The beginning of the book of Hosea sets the timeline. He received words from God, “in the days of Uzziah, Jotham, Ahaz, and Hezekiah, kings of Judah, and in the days of Jeroboam the son of Joash, king of Israel” (Hosea 1:1). This reign of the second Jeroboam is related in 2 Kings 14:23-29. Jeroboam reigned over a nation that was fully steeped in idolatry, which was soon to fall to the mighty nation of Assyria. The people were taken into captivity, and the northern nation was no more. The internal evidence seems to indicate that Hosea’s ministry of prophecy took place only a few decades before the end of the nation in 722 B.C.
It is important to note how God felt toward idolatry. The beginning of the 10 commandments given by God is, “You shall have no other gods before Me. You shall not make for yourself a carved—any likeness of anything that is in heaven above, or that is in the earth beneath, or that is in the water under the earth; you shall not bow down to them nor serve them. For I, the Lord your God, am a jealous God…” (Exodus 20:3-5a). Idolatry was considered a great unfaithfulness, a spiritual adultery to God. And yet, for its entire existence, the northern kingdom of Israel consistently practiced the sin.
Hosea’s married life mimicked the idolatry of Israel. The instructions of God to the prophet was for him to experience first hand the effects of unfaithfulness. God told him to take himself a “wife of harlotry” (Gomer), and “children of harlotry” (Jezreel, Lo-Ruhama, Lo-Ammi). Hosea’s experience greatly afflicted and affected this man of God.
Interestingly, God named the three children. His firstborn son was named Jezreel, which portended the end to the kingdom of the house of Israel. As God said, “It shall come to pass in that day that I will break the bow of Israel in the valley of Jezreel” (1:5). Hosea’s daughter by Gomer was named Lo-Ruhama. The significance of this name was God’s declaration, “I will have no longer have mercy on the house of Israel, but I will utterly take them away” (1:6). His final son, conceived after the weaning of his daughter, was named by God Lo-Ammi, signifying two things: 1) “For you are not My people, and I will not be your God” (1:9). And, 2) A restoration in the Messianic kingdom, “Then the children of Judah and the children of Israel shall be gathered together, and appoint for themselves one head; and they shall come up out of the land, for great will be the day of Jezreel!” (1:11).
Israel was described as an unfaithful spouse in her adulteries. Using the imagery of a jilted husband, God said, “For she did not know that I gave her grain, new wine, and oil, and multiplied her silver and gold — which they prepared for Baal. “Therefore I will return and take away My grain in its time and My new wine in its season, And will take back My wool and My linen, given to cover her nakedness.

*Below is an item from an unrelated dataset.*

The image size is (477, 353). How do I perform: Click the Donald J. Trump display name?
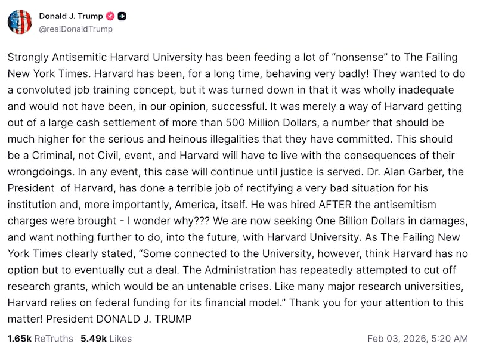click(70, 17)
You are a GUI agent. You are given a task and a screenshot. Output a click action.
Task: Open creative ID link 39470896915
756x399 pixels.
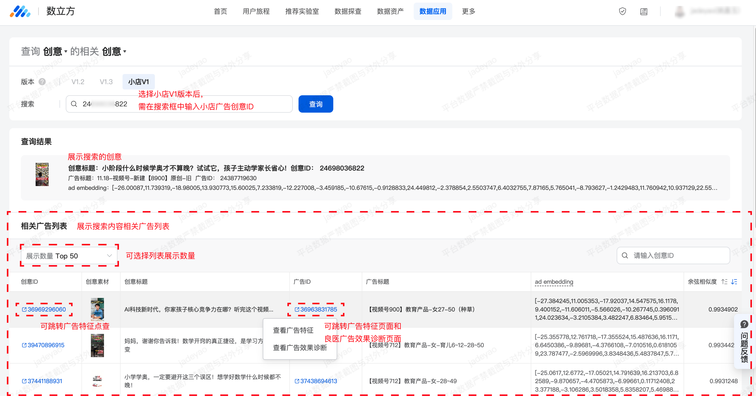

Now I will uncover her lewdness in the sight of her lovers,
And no one shall deliver her from My hand” (Hosea 2:8-10 ).
The sins of the people this late in the short history of the northern nation were manifold. In addition to idolatry, a description given in Hosea 4 includes: no truth or mercy, no knowledge of God, swearing, lying, killing, stealing, committing adultery (4:1-2). Perhaps you are familiar with this expression of judgment: “My people are destroyed for lack of knowledge. Because you have rejected knowledge, I will also reject you from being priest for Me; because you have forgotten the law of your God, I also will forget your children” (4:6-8).
Chapter 4:11-19 describes the idolatry of Israel as harlotry, and the message of the prophet is their coming judgment of God. That judgment is related clearly in chapter 5, verses 6 and 15. “With their flocks and herds they shall go to seek the Lord, but they will not find Him; He has withdrawn Himself from them.” … “I will return again to My place till they acknowledge their offense. They will seek My face; in their affliction they will earnestly seek Me.”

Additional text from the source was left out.